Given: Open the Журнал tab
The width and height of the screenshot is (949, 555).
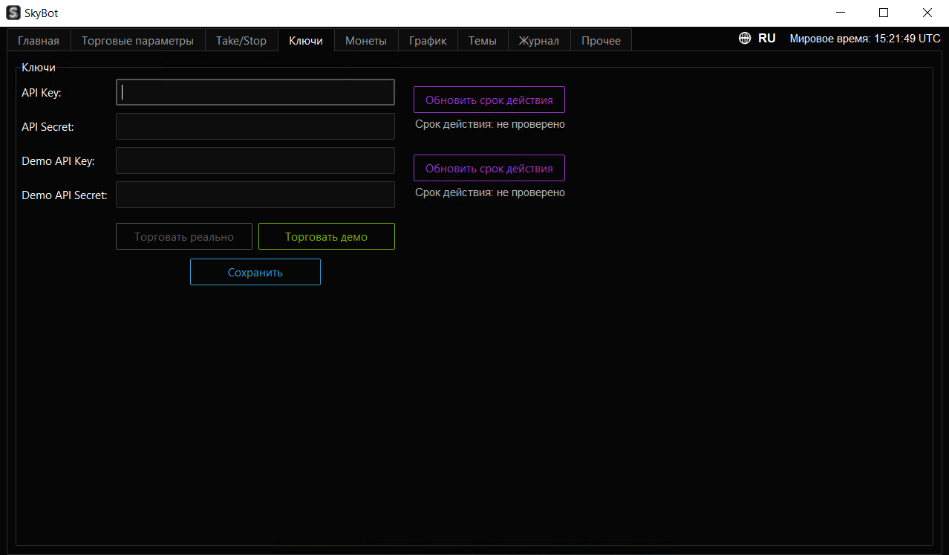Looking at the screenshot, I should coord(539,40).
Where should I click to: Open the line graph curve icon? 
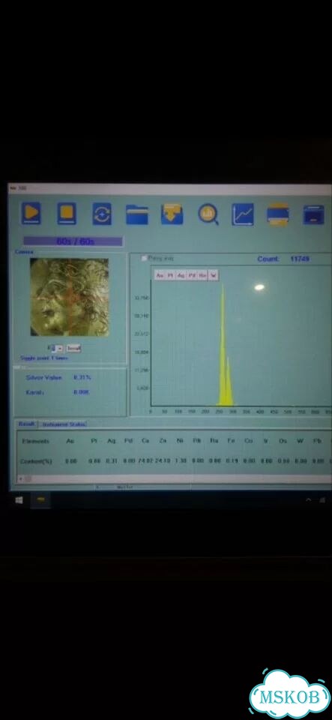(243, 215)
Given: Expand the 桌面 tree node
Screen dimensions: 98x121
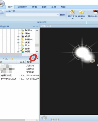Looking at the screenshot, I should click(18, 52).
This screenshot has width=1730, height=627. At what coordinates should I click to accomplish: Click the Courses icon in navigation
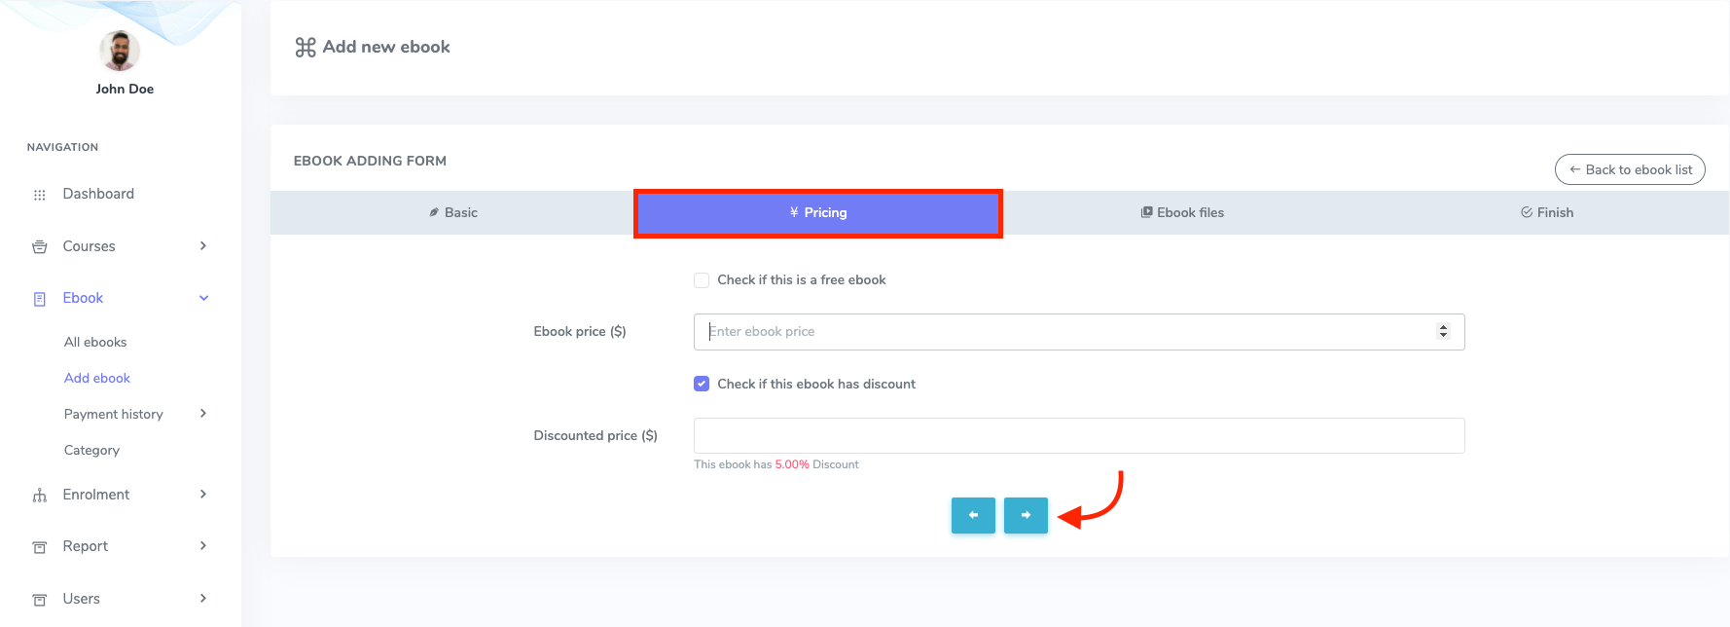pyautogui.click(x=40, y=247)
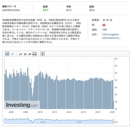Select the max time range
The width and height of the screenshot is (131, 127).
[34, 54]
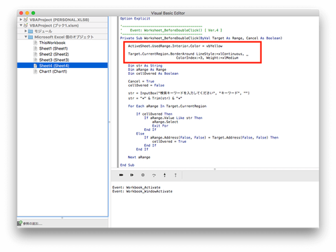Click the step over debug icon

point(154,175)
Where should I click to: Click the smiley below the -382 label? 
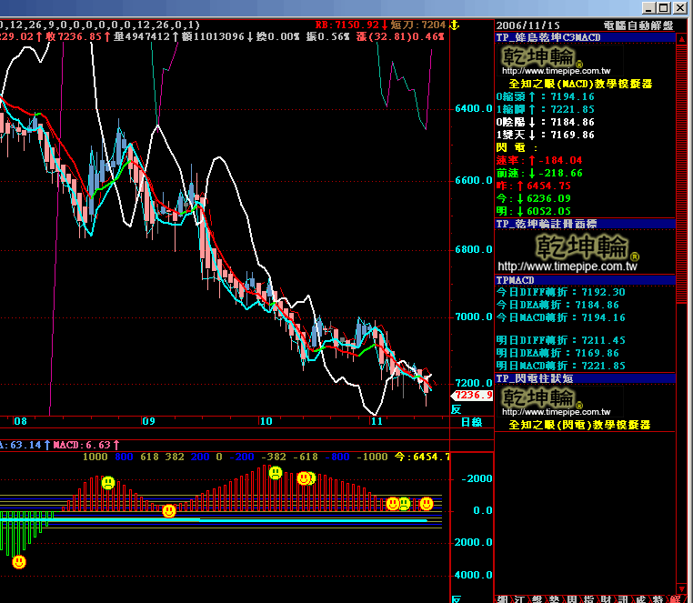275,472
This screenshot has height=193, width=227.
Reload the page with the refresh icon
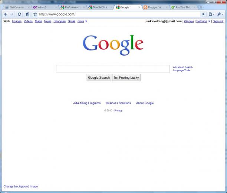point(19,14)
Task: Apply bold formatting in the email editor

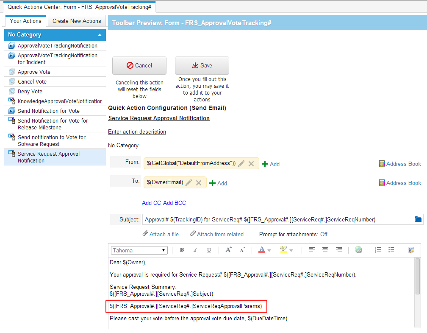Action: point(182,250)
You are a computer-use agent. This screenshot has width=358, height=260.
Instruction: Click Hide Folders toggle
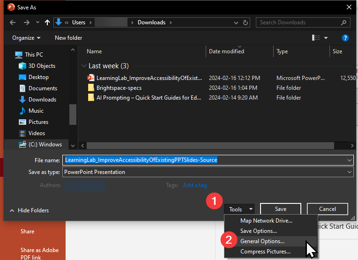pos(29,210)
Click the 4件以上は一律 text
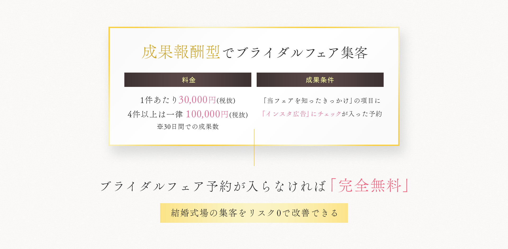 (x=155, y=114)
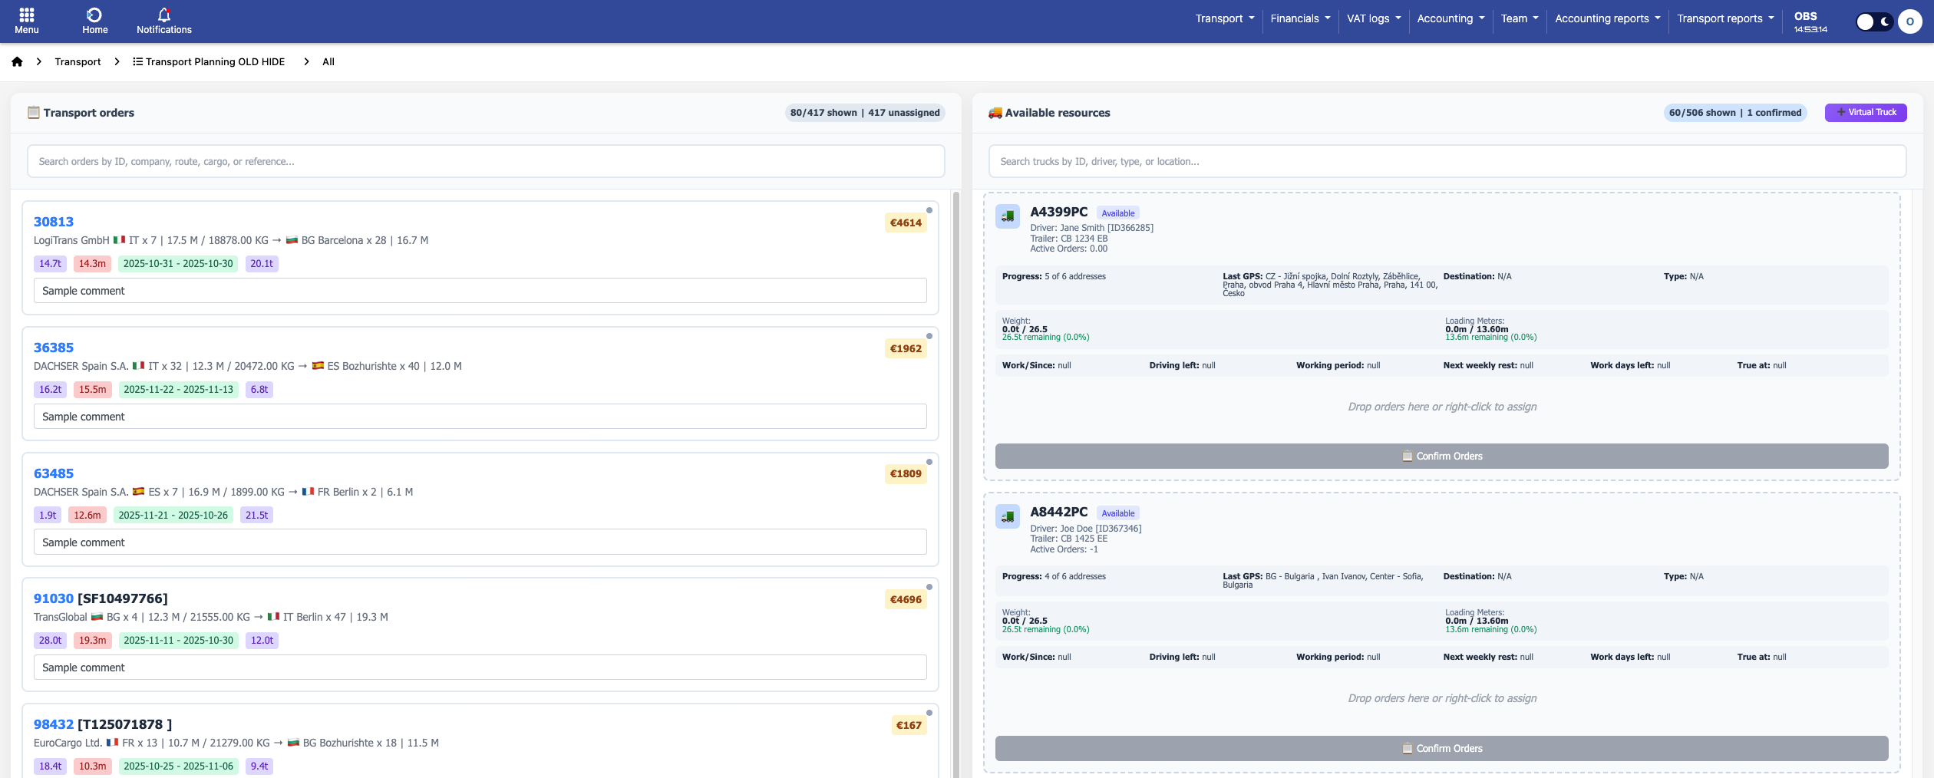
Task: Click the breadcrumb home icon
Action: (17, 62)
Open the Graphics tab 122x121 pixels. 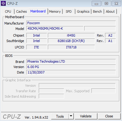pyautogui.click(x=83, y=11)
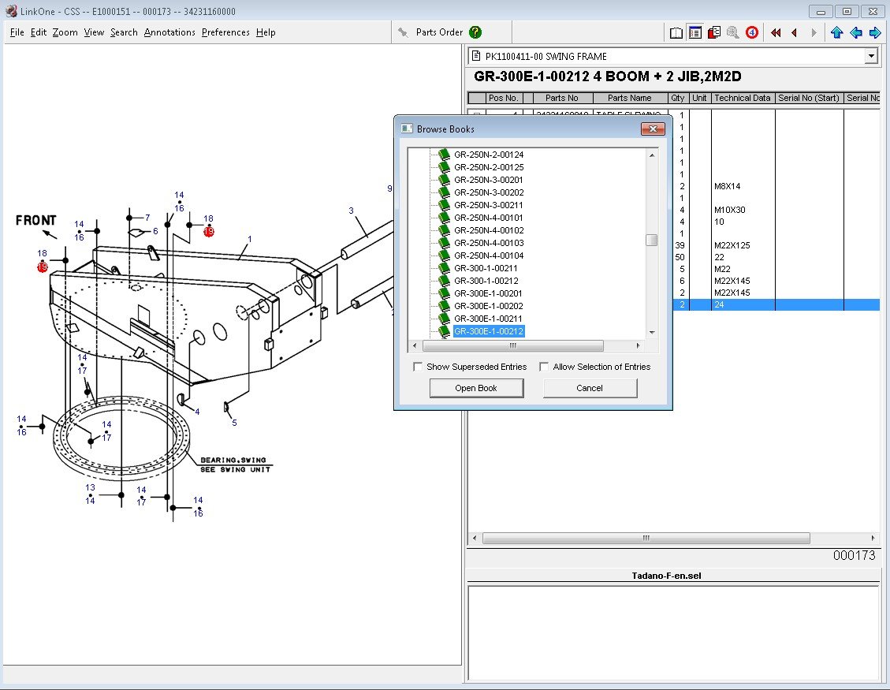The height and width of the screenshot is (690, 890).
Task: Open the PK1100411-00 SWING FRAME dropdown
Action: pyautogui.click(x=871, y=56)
------------------------------------------------------------
**What this task involves**
Retype the entries above exactly. Stop after the line containing "Given: Expand the 桌面 tree node", and omit the pictures.

**Your response**
Given: Open the Журнал tab
The width and height of the screenshot is (949, 555).
Looking at the screenshot, I should coord(539,40).
Where should I click to: Open the line graph curve icon? 
(243, 215)
Given: Expand the 桌面 tree node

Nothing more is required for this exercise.